Encontro sobre a Modernização do Porto
MANAUS (AM) – Na última quarta-feira, 11 de março, o movimento Converge Amazônia se reuniu com o Departamento Nacional de Infraestrutura de Transportes (DNIT) para debater a modernização do Porto da Manaus Moderna, um dos pontos de transporte fluvial mais importantes da região amazônica. O encontro contou com a presença de trabalhadores fluviais, estudantes, representantes da sociedade civil e técnicos do DNIT, que apresentaram a versão atualizada do projeto de reestruturação do local.
O coordenador de obras de infraestrutura portuária do DNIT, Lindomar Luiz de Abreu, destacou que a execução da obra ficará a cargo do Consórcio Santana, formado por empresas de Manaus, que aguarda autorização para iniciar os trabalhos. O investimento estimado para a modernização chega a cerca de R$ 875 milhões. O cronograma estipula um período de seis meses para a elaboração de projetos básicos, seguido por aproximadamente dois anos de execução das obras após a emissão da ordem de serviço.
Principais Intervenções no Porto
Dentre as melhorias previstas, estão a dragagem do igarapé, a revitalização de áreas contaminadas do leito do rio, a reorganização das balsas existentes e a ampliação da capacidade de atracação de embarcações. Com essas intervenções, o novo porto terá capacidade para receber até 40 ferry boats, 14 embarcações regionais, 10 lanchas e 10 catraias, além de permitir a atracação de navios de cruzeiro. Durante o período das obras, parte das operações será transferida para o Porto de São Raimundo.
Desafios Enfrentados pelos Trabalhadores
Durante a reunião, o trabalhador fluvial Jefferson Lopez, representante da classe de expressos, trouxe à tona os principais desafios enfrentados pelos operadores do transporte regional. A falta de espaço adequado para atracação das embarcações, dificuldades de acesso para passageiros, estruturas deterioradas no roadway de Manaus e a cobrança de taxas que oneram os pequenos operadores foram alguns dos problemas destacados.
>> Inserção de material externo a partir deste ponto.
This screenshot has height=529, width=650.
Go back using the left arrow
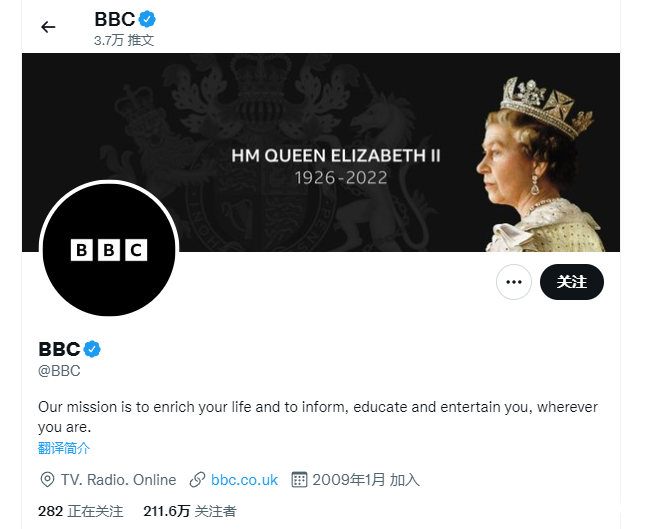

Além disso, comerciantes da região central expressaram suas preocupações em relação ao projeto. Eles afirmam que empresários e trabalhadores do comércio não foram convidados para uma audiência pública realizada em 2024 e reivindicam uma maior participação nas discussões, já que a atividade econômica da área depende diretamente do movimento gerado pelo porto.
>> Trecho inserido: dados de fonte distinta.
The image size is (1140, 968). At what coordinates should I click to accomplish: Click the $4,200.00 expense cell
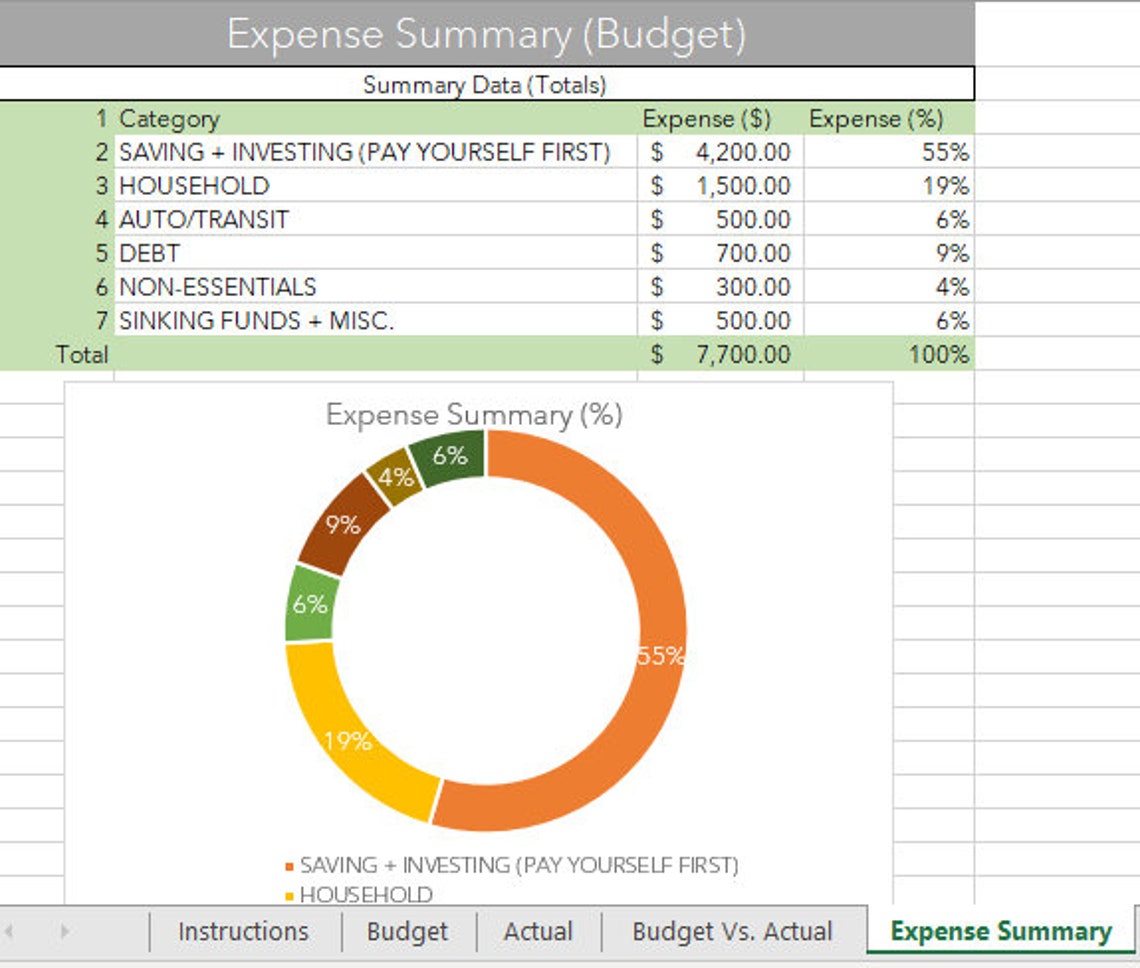[x=722, y=152]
Questões Sociais e Ambientais em Pauta
O Converge Amazônia, representado por nomes como Matheus Amaral, Jefferson Lopez, Stephany Lopes e Sabrino Santos, levantou questões sociais e econômicas relevantes. Entre as preocupações estão a manutenção das atividades comerciais e fluviais durante as obras, a necessidade de estruturas provisórias para embarque e desembarque, geração de empregos e priorização de trabalhadores locais, além das oportunidades para o turismo e valorização da cultura amazônica. Também foi discutido o futuro modelo de gestão do porto.
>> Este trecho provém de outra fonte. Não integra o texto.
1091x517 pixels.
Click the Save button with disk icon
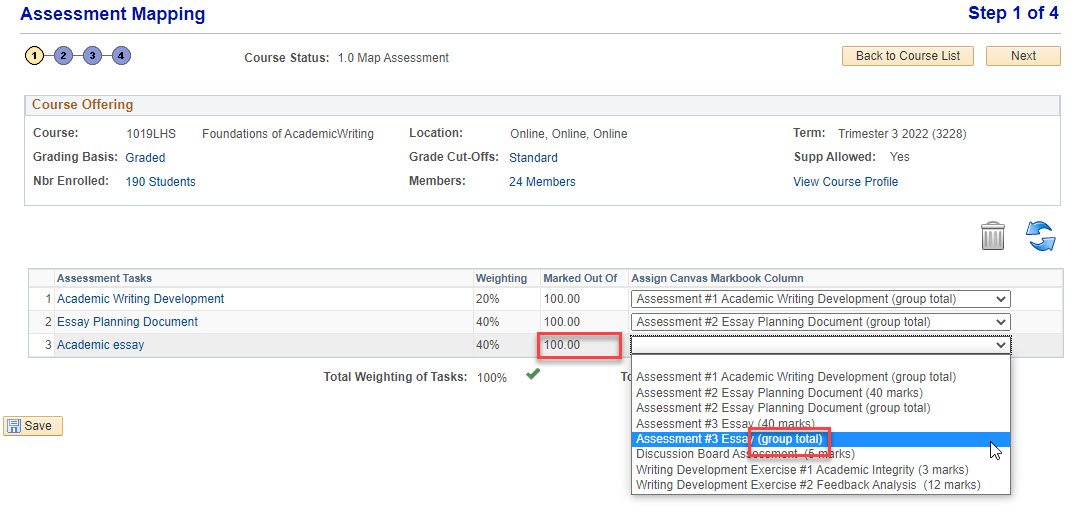click(33, 426)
A questão ambiental não ficou de fora. O ativista Matheus Amazônia questionou sobre os possíveis impactos na Praia da Ponta Branca, localizada próxima à foz do Igarapé do Educandos.
Próximos Passos e Expectativas
Ao término do encontro, ficou acordada a realização de novos diálogos com trabalhadores fluviais, comerciantes e representantes da sociedade civil. O intuito é aprofundar as discussões sobre os impactos e oportunidades que a obra pode trazer.
Para os participantes, a modernização do porto representa um avanço significativo para a logística e o transporte fluvial na Amazônia. Contudo, eles enfatizam a importância da inclusão de trabalhadores, comerciantes e da população local nas decisões, a fim de garantir que o projeto traga benefícios sociais, econômicos e ambientais para a região.